The construction of a line from Monmouth to Pontrilas will be pretty much unique amongst OB railway plans as there is no infrastructure to build it on.

Nearly 130 years ago, in 1876, the Wye Valley Railway had just been opened and construction had commenced on a line from Pontrilas to Hay-on-Wye. The Monmouthshire Beacon announced that there was "every possibility" of a railway from Monmouth to Pontrilas being built and opened. The new line would serve Rockwood, Skenfrith and Grosmont, and it would make it possible for someone holidaying in Tintern and looking at its abbey to pop along to Hay-on-Wye very easily. Today it would be a good and useful link.

Construction had commenced on the line and a tunnel had begun to be bored adjacent to Monmouth (Troy) station when the contractor, Thomas Savin, went bankrupt. The scheme died, but the single real reminder, the tunnel, remained. It later proved very useful as it could be used as a store.

In 2002 the goods shed at Monmouth was finally demolished to make way for a small housing estate. It was the last station building to go, as the main station building was taken to Winchcombe on the Gloucestershire and Warwickshire railway in 1986. The tunnel mouth is still be serving the only purpose it ended up serving: as a store which is now in someone's back garden.

The OB plan involves taking a rather more logical and cheaper route, which is through the now bricked-up tunnel at the west end of Monmouth (Troy) station. Troy has managed to avoid being built on, and hopefully the town planners will be aware that it was a railway station, and is now the deciding factor on at whether or not Monmouth gets a rail link back.

The new line would then continue on to a junction off the dismantled Coleford, Monmouth Usk and Pontypool railway, which closed in 1955, and head northwest.

The railway would continue on to Rockfield, the first stop, before continuing to Skenfrith. The small but solid castle of Skenfrith will be nearby, and hopefully it will get more visitors as a result of this new line. The railway will then continue along the banks of the River Monnow, until it reaches Grosmont. Grosmont and Grosmont castle will hopefully profit by this new station. The next halt will be at the terminus Pontrilas, which has been without a station for many years.

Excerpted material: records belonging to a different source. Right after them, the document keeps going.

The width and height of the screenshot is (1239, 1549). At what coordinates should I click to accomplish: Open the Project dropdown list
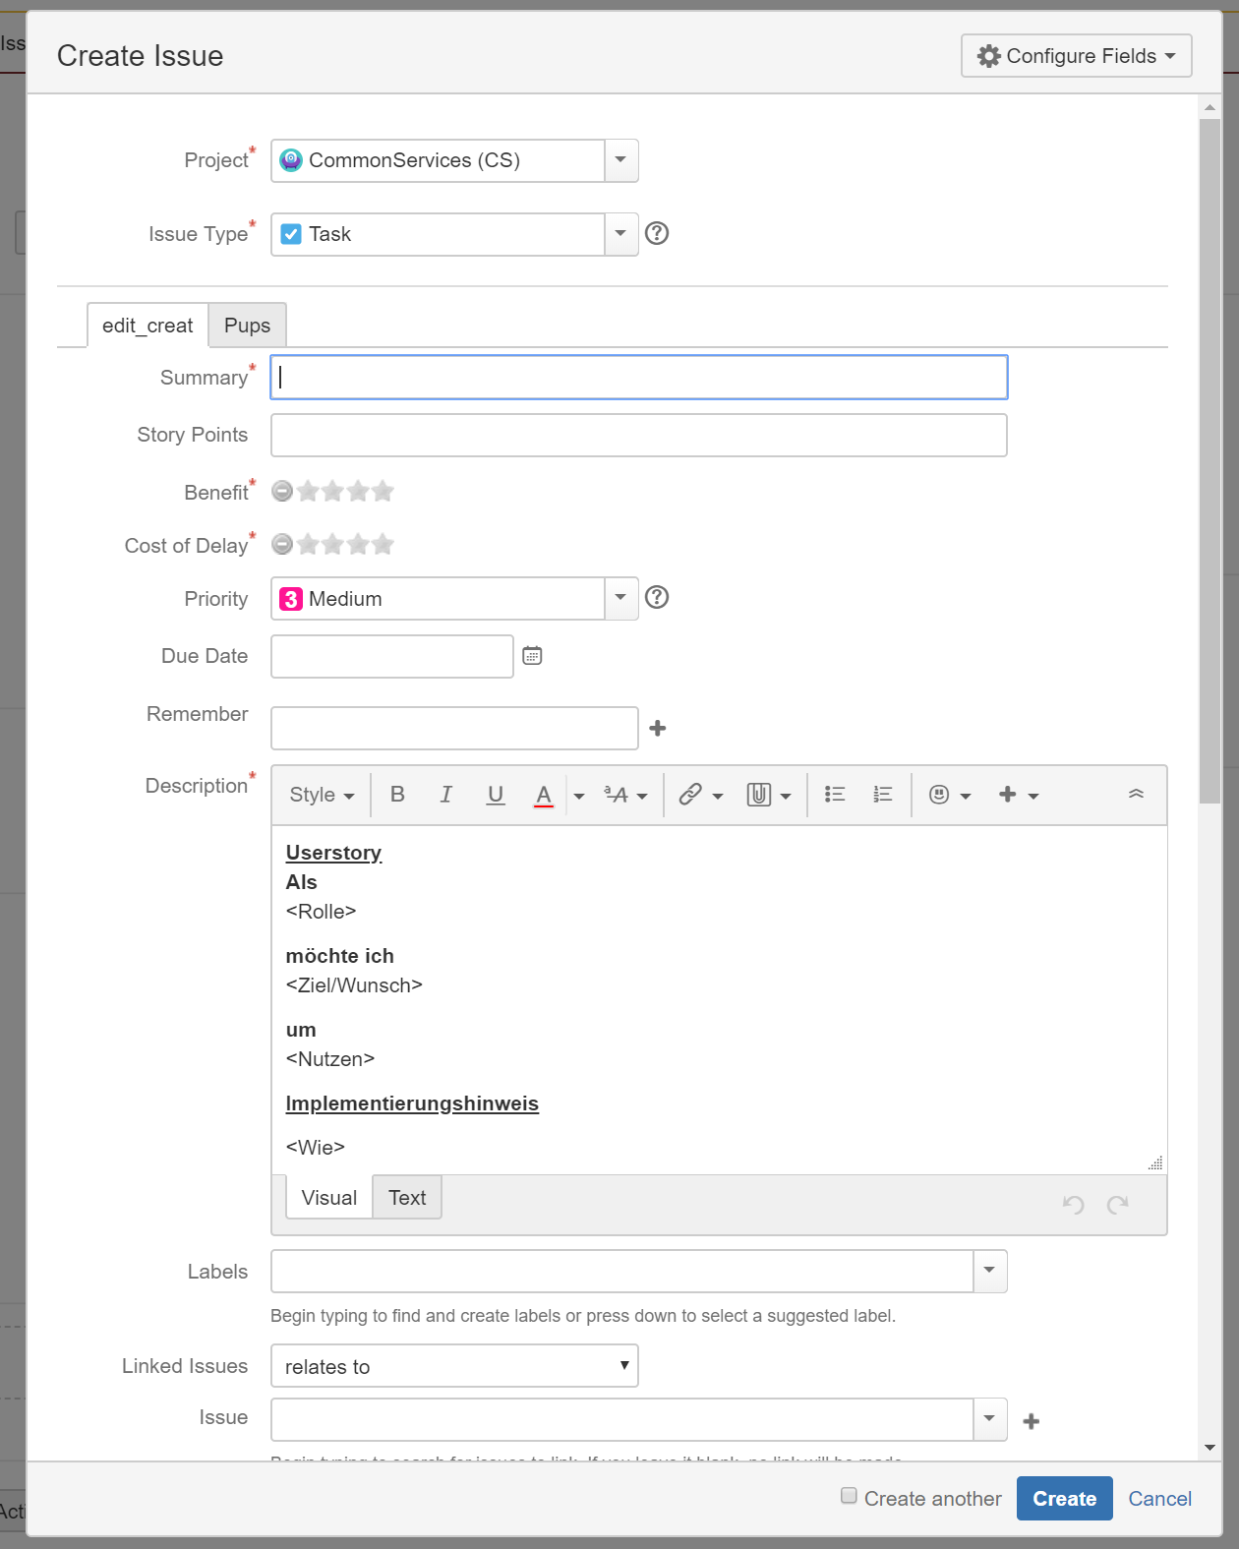[x=620, y=160]
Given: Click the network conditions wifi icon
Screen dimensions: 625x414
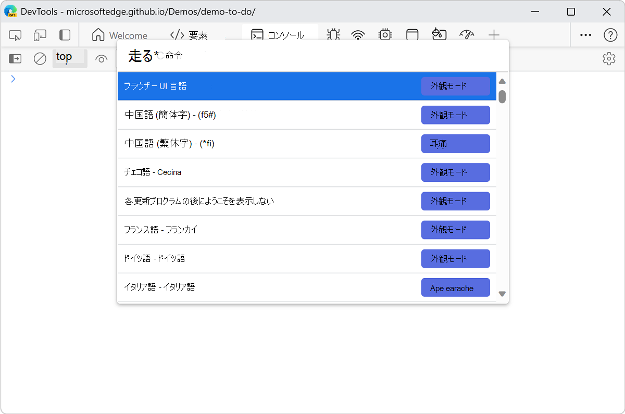Looking at the screenshot, I should coord(357,35).
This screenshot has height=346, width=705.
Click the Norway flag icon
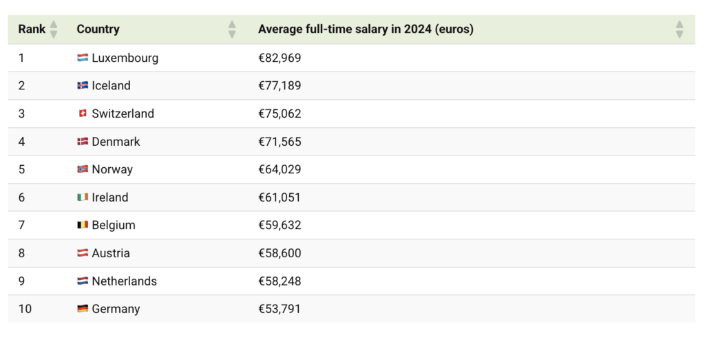pos(83,169)
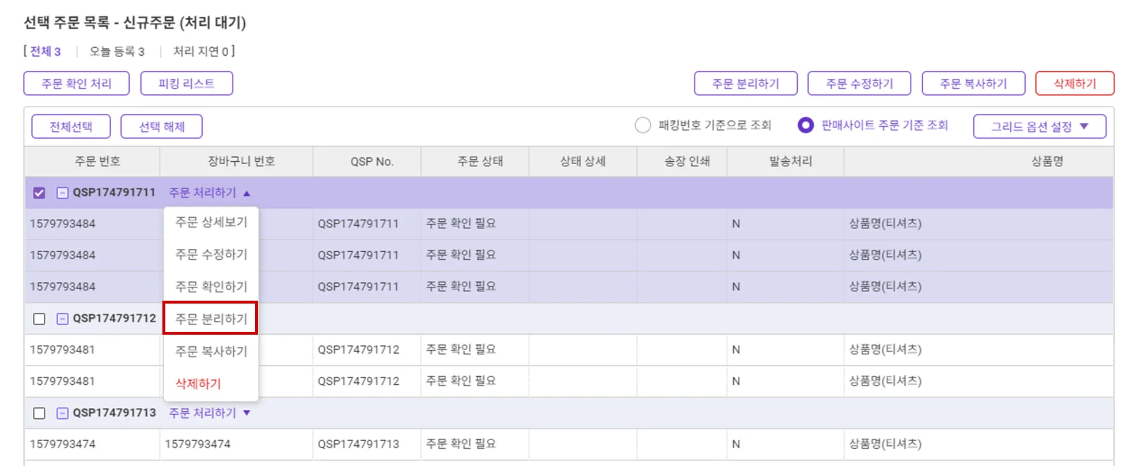This screenshot has height=466, width=1130.
Task: Open the 그리드 옵션 설정 dropdown
Action: pyautogui.click(x=1039, y=126)
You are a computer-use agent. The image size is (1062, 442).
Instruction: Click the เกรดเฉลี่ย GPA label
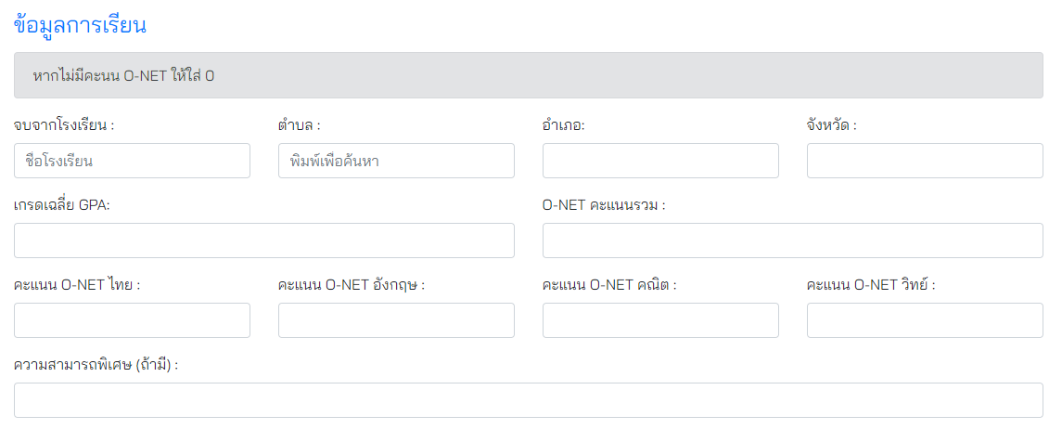[62, 205]
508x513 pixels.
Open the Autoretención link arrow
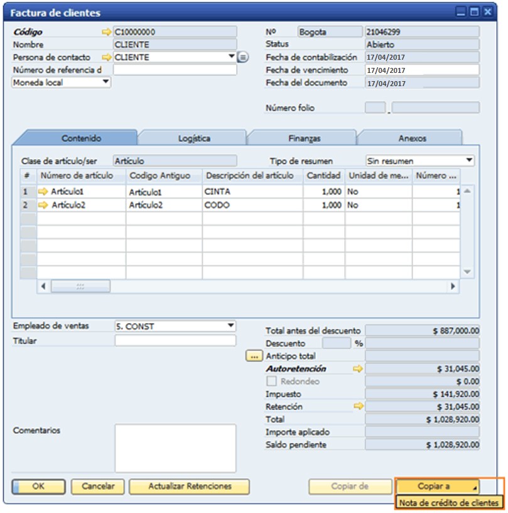tap(358, 369)
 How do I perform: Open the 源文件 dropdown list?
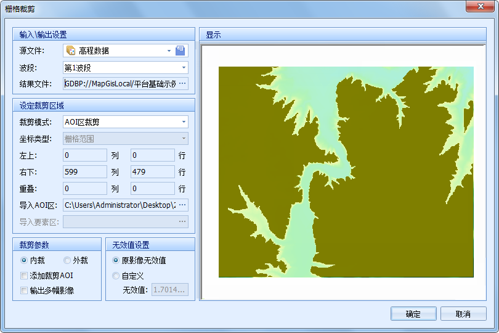click(169, 51)
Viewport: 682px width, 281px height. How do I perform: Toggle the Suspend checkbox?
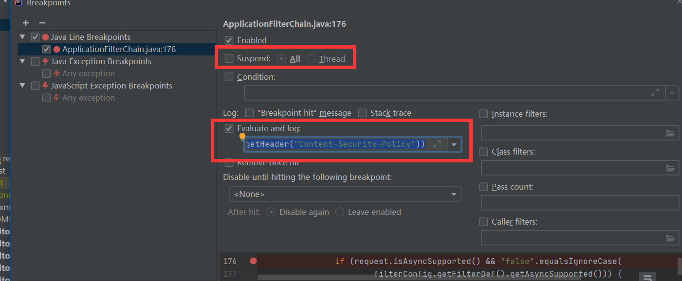(229, 59)
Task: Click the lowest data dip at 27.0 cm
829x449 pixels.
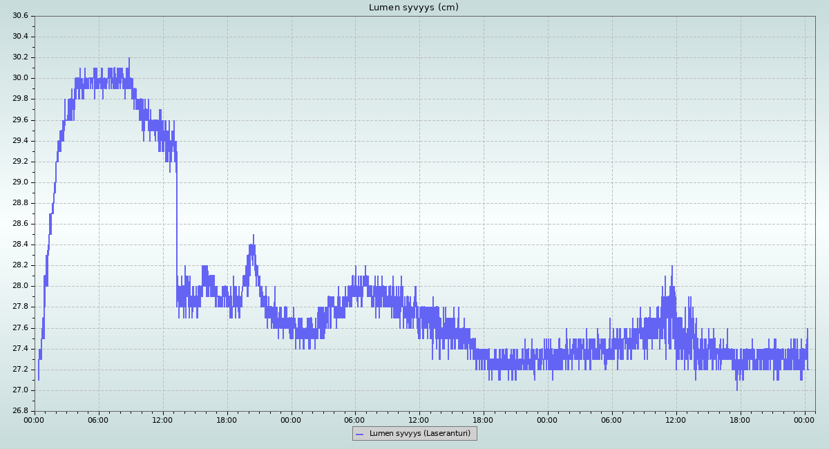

Beyond here, hopes are high that it will be possible to extend up the dismantled 18 mile line to Hay-on-Wye, the town of books, as the line closed in 1941. Hay is now without a railway and is very congested. A station would help to ease this problem considerably.

All the stations on the map above are not presently there. Gaps in the rivers mark bridges. Garway is marked as it is the most important place near the valley which would not be directly served by the railway (a halt may be in order). It is noted for its Templar connections - a group who have been heavily researched by Dr. Helen Nicholson (please say if you bought one of her books after visiting this site so we can claim advertising fees) and the History Department at the University of Surrealism, who have concluded that both the Department and the Templars never existed.

Kilpeck would possibly gain a halt if trains were to be run from Pontrilas onto Hereford. It is home to a church with some very odd carvings.

Abbeydore was the first station on the railway to Hay on Wye - the Golden Valley route. If this railway were to be re-opened, Abbeydore (and its very unusual church) would regain the station.

Italics mark the locations of towns some distance from the stations purporting to serve them. Consequently a station at Monmouth West might be in order. Grosmont is, unfortunately, 200 feet up a cliff from the river, and so building a station there is not really an option. "Grosmont (for Kentchurch)" is a display of a now lost way of naming stations - name them after a town, and then mention the village which they actually serve.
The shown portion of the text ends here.